Miguel Núñez • 3 abril, 2018
No todas las promesas de la Biblia son para todos. Esa es la tensión que muchos creyentes enfrentan sin saberlo: toman versículos que les resultan alentadores y los aplican a su vida como si Dios se los hubiera dicho directamente a ellos, sin considerar a quién iban dirigidos originalmente ni en qué contexto fueron dados.
La Biblia contiene al menos tres tipos de promesas que deben distinguirse con cuidado. Hay promesas hechas a individuos particulares, como la que Dios le hizo a Abraham sobre su descendencia; hay promesas hechas a la nación de Israel en un momento específico de la historia redentora, como la apertura del mar; y hay promesas dirigidas a todos los creyentes en general, como "nunca te dejaré ni te desampararé" o la promesa de la presencia de Cristo hasta el fin del mundo. Solo este último grupo puede apropiarse con plena confianza.
Un ejemplo que el pastor Núñez trabaja con claridad es el del carcelero de Filipos, a quien Pablo le dice: "Cree y serás salvo tú y tu casa." El mismo texto narra de inmediato el cumplimiento de esa promesa en esa familia específica. Sin embargo, muchos han tomado esas palabras como garantía de que sus propios hijos y nietos creerán, incluso ante toda evidencia contraria. Hacerlo es ignorar que esa fue una palabra dada a una persona particular en una noche particular.

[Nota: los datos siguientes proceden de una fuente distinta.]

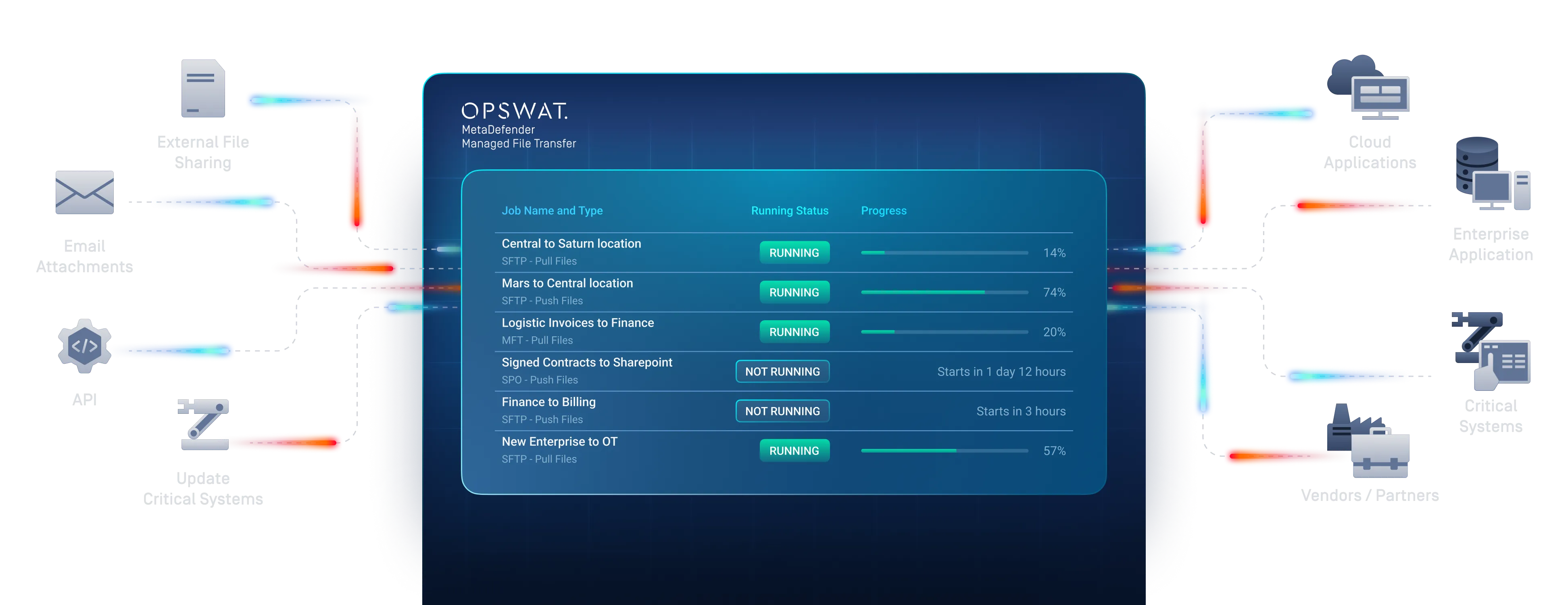
Task: Click the API code gear icon
Action: coord(85,346)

El tipo de literatura también importa. Los libros históricos como Hechos narran lo que ocurrió en un momento dado, no lo que seguirá ocurriendo siempre. Libros doctrinales como Romanos, en cambio, describen y prescriben realidades para todos los creyentes. Confundir estos géneros lleva a aplicaciones equivocadas que, en el mejor de los casos, generan falsas expectativas, y en el peor, sacuden la fe cuando la realidad no responde como se esperaba.